I can fix my car before my class. I’ve done it before. All I need to do is lift up on the left rear quarter panel and pop it right back into the frame, good as new. Not exactly! Within seconds, my lower back was in spasm as I tried to repeat the maneuver but with majorly reduced strength.
A no-go, I gathered my gear and limped off telling myself, “it’s muscular, just muscular”, to teach my Senior Shape Up class. Wrong.
Now if this had happened to you, I’d have told you to stop everything. Depending on the severity of the injury to either seek medical attention, go home and ice repeatedly throughout the day or both. More at: July/Aug. 2012, Vol. XI, Issue Seven/Eight – Rest, ice, compress, elevate (R.I.C.E.), Good Pain, Bad Pain, Treat Delayed Onset Muscle Soreness (DOMS)
Not me, I soldiered through an hour of resistive work followed by an hour of errands. When I returned home I knew I was in trouble. Yet, it took another three hours, while icing and resting, to do the right thing, cancel my appointments for the following day to really rest, recover. Ah, denial…
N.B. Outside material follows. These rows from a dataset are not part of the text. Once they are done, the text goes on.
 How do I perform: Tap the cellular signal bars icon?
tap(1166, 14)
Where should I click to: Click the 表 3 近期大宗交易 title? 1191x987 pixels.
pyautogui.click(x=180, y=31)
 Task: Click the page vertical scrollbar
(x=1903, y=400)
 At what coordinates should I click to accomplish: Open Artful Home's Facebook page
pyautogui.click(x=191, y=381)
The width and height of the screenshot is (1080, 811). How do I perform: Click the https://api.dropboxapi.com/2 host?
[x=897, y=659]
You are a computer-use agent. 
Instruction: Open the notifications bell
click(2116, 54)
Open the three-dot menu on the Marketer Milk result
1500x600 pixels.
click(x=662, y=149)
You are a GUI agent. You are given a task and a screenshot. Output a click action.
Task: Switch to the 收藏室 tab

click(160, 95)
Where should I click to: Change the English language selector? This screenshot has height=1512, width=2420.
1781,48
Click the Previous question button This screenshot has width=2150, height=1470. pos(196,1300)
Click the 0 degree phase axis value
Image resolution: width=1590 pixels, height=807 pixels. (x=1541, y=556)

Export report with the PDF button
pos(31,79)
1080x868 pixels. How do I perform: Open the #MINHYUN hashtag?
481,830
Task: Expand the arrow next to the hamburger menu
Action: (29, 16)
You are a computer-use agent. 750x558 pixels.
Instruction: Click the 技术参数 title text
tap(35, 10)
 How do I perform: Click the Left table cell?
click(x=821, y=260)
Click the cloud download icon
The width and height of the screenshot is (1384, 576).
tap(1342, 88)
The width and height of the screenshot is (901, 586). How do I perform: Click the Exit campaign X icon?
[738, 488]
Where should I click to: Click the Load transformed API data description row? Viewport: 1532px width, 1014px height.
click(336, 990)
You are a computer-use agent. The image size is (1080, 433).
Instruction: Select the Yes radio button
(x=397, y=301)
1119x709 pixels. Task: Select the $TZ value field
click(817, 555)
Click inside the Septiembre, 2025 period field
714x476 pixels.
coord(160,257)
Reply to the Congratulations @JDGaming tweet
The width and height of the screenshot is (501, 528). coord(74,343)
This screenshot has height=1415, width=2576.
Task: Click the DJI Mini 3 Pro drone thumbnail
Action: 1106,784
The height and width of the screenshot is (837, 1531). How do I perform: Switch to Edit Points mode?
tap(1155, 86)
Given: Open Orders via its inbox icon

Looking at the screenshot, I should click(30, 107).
Sound familiar? Downtime, even for legitimate reasons doesn’t bode well in today’s society. Especially during cold and flu season, most frequently with those, like myself who contract their services and have no paid sick days. Many keep on going, spreading germs or providing less than stellar care, because they’re just not 100%.
Last year, I had the opportunity to hear Dr. Hans Gruenn speak on the immune system and on stress. My over simplified, take-away: the body knows what it needs. It sends not-to-be-ignored messages. Heed them.
Semi-heeding, workaholic that I am, while writing this, I’m resting (on ice)!